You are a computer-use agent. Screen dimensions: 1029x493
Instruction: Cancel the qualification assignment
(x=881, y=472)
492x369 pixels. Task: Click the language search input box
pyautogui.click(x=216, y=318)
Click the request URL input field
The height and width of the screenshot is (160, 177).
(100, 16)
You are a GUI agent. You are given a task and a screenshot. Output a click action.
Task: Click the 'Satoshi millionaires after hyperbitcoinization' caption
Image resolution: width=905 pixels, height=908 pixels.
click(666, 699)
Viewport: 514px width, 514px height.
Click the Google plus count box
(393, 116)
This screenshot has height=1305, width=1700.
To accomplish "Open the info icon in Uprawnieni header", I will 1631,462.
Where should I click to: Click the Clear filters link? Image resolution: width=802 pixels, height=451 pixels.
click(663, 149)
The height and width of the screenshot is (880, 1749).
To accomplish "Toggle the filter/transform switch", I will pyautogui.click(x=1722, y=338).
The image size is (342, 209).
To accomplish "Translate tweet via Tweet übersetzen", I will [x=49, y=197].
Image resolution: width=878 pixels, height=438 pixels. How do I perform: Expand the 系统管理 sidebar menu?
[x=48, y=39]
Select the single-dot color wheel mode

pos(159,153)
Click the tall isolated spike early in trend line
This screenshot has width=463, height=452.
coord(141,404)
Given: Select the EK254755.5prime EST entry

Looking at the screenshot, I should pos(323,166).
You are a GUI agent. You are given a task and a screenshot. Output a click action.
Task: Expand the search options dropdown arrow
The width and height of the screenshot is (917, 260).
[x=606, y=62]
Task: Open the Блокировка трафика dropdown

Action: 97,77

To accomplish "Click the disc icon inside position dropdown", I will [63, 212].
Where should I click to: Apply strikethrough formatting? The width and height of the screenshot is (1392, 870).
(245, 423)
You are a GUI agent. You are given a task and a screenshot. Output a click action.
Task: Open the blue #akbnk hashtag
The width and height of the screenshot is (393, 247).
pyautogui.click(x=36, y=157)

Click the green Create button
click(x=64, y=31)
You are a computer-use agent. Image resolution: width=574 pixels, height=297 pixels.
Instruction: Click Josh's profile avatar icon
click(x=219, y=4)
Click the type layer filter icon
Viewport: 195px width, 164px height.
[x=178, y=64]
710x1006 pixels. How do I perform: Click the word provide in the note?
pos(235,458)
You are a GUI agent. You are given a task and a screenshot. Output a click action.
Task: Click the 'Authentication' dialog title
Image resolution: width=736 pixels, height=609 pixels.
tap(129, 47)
================================
• _EXERCISE REQUIREMENTS_
Can you repeat, word for word, every line above from the one containing "Where should I click to: Apply" down to the one containing "Task: Click the 'Authentication' dialog title", including both?

• _FINISHED TASK_
Where should I click to: Apply strikethrough formatting? The width and height of the screenshot is (1392, 870).
(245, 423)
You are a GUI agent. You are given a task and a screenshot. Output a click action.
Task: Open the blue #akbnk hashtag
The width and height of the screenshot is (393, 247).
pyautogui.click(x=36, y=157)

Click the green Create button
click(x=64, y=31)
You are a computer-use agent. Image resolution: width=574 pixels, height=297 pixels.
Instruction: Click Josh's profile avatar icon
click(x=219, y=4)
Click the type layer filter icon
Viewport: 195px width, 164px height.
[x=178, y=64]
710x1006 pixels. How do I perform: Click the word provide in the note?
pos(235,458)
You are a GUI agent. You are given a task and a screenshot. Output a click action.
Task: Click the 'Authentication' dialog title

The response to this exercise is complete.